The "co-op plan" for health care reform is barely a week old as a concept, and only days old as a draft proposal by the Senate Finance Committee, but already many have declared that it can't work. These claims have often involved personal attacks against anyone who supports the idea.
Robert Reich has looked into the Republican soul and declared that the reason they support the idea is that cooperatives "won't have any real bargaining leverage to get lower prices because they'll be too small and too numerous. Pharma and Insurance know they can roll them." That may be true. It may also be true that Republicans realize that the market has failed to solve the problem and co-ops represent a way to do that with minimal government interference. Or perhaps it is a complex mix of motivations from many different individuals with different degrees of integrity and coziness with "Big Pharma and Insurance."
In any case, this was written a full week before a skeletal draft proposal came out, so it is hard to imagine that it is based on much beyond bias. I don't doubt for a second that Reich could support his claim; he just hasn't bothered to do so in anything I've found. He repeated his claim last week, but without further elaboration.
A few days later, Jacob Hacker delivered a similar dismissal. But to his credit, he at least provided some standards (three "B"s) by which he was dismissing the idea: "We need a national public plan that is available on similar terms in all parts of the nation as a backup. This plan has to have the ability to improve the quality and efficiency of care to act as a benchmark for private insurance. And it has to be able to challenge provider consolidation that has driven up prices to serve as a cost-control backstop."
I'll briefly address each of these with evidence that health co-ops could achieve these standards. Each of my examples provide some support for each of the "B"s but they particularly illustrate evidence that one of Hacker's claims need more support.
Backup: Coop Italia is Italy's leading marketer of packaged groceries, owned by 155 consumer cooperatives. It has a nearly 20% national market share through almost 1300 outlets, which are collectively owned by about 10% of the national population (which probably understates their true penetration because there may be only one member shopping for a household). My own research found that it provides organic fair trade products at prices that sometimes rival conventional competitors.
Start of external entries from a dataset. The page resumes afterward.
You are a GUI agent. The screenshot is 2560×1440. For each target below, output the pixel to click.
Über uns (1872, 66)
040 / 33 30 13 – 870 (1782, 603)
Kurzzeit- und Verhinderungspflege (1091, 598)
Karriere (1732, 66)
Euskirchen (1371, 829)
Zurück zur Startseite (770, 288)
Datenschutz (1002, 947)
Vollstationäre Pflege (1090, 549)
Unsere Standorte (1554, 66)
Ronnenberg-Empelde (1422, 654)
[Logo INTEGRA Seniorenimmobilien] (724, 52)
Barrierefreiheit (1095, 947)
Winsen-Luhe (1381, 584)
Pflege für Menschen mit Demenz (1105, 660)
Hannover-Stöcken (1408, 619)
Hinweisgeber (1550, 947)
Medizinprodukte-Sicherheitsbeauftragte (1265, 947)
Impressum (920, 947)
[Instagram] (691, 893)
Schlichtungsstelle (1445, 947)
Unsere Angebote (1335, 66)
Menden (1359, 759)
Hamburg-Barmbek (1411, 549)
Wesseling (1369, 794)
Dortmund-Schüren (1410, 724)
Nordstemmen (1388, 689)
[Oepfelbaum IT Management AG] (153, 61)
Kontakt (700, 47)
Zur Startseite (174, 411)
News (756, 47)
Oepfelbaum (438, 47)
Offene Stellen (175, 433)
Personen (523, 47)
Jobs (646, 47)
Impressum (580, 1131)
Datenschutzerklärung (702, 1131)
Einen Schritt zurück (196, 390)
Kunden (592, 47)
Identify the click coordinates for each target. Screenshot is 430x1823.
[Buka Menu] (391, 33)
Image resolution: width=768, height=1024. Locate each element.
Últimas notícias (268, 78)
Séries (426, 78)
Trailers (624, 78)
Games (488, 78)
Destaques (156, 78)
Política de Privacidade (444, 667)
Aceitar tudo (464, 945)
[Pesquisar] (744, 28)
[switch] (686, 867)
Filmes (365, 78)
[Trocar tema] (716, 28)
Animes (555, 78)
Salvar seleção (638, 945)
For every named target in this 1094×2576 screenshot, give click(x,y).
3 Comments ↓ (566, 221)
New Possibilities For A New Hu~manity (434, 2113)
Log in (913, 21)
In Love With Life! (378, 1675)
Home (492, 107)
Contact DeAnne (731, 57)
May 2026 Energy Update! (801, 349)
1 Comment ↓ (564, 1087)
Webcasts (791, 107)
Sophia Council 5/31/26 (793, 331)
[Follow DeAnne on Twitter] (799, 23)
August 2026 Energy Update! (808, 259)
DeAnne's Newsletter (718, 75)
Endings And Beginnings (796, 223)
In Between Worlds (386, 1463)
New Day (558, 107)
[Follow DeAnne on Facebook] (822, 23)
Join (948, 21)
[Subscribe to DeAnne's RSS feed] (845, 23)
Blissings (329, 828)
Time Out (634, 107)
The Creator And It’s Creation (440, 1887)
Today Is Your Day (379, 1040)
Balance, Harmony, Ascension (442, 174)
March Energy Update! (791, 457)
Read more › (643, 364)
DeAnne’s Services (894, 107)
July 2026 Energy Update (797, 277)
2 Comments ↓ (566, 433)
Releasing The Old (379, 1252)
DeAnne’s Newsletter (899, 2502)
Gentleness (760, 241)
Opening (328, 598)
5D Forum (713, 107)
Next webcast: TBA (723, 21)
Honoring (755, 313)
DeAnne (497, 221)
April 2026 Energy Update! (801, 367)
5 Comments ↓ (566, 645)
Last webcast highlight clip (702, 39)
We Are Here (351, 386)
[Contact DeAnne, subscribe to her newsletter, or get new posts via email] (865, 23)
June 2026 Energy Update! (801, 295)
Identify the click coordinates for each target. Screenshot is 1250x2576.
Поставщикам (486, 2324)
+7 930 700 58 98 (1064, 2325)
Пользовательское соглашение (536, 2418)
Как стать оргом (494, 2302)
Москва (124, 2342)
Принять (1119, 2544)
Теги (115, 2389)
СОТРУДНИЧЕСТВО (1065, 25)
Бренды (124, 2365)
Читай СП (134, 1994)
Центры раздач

Backstop: Quebec funeral cooperatives have a 14% market share, and a 2006 study shows that they have had a dramatic impact on costs industrywide. In 1972 (before co-ops) funerals in Quebec cost 20% more than in the rest of Canada. By 2000, the gap had been reversed, AND co-op funerals were 40% cheaper than the provincial average and 45% cheaper than the national average. Incidentally, this industry has a counterpart in the U.S. - Seattle-based People's Memorial Association provides dramatically better prices than the competition, and is also a part of the Funeral Consumers Alliance (a nonprofit for all sorts of nonprofit providers, whose Web site mentions that some of its members negotiate through cooperative purchasing).
Benchmark: Group Health Cooperative is directly relevant to the topic at hand. A 1984 article in the New England Journal of Medicine concluded that Group Health delivered roughly equal care for about 25% less than fee-for-service care. But what I found really interesting about this report was that it also revealed that Group Health members had 40% fewer hospital visits (over a five year period). If keeping all those people out of the hospital isn't improved quality, I don't know what is.
Reich and Hacker each know more about economics than ten of me rolled up in a ball, but there's no way they did a feasibility study before making their declarations. I haven't found any online evidence that either has particular expertise in cooperatives. It may be that they have papers on this subject somewhere, and even though they are obsolete in the wake of a game-changing federal plan, I would still love to see them.
I would also appreciate a clear explanation of how a public plan will be sustainable in the long run; we are already dealing with serious problems for Social Security and Medicare, as well as general insolvency of the government.
Before we commit to relying on cooperatives for health care, we'd better be pretty sure that they can work. Even in ideal circumstances (i.e. large states with well-organized co-op movements), it will be very challenging to pull this off, and any proposal will need some level of support for the development process. In places like Nevada or Wyoming, the challenge will be greater. I have my doubts, but the reason I'm making all this noise is that I want our decision to be based on more facts than assumptions. What is needed is an unbiased and expert study.
PS. Time just ran a pretty good piece on this, in which Hacker is a source; he does seem to have some co-op history background, so I stand corrected on my comment a few paragraphs up. I've also emailed him, and hopefully will have more information soon.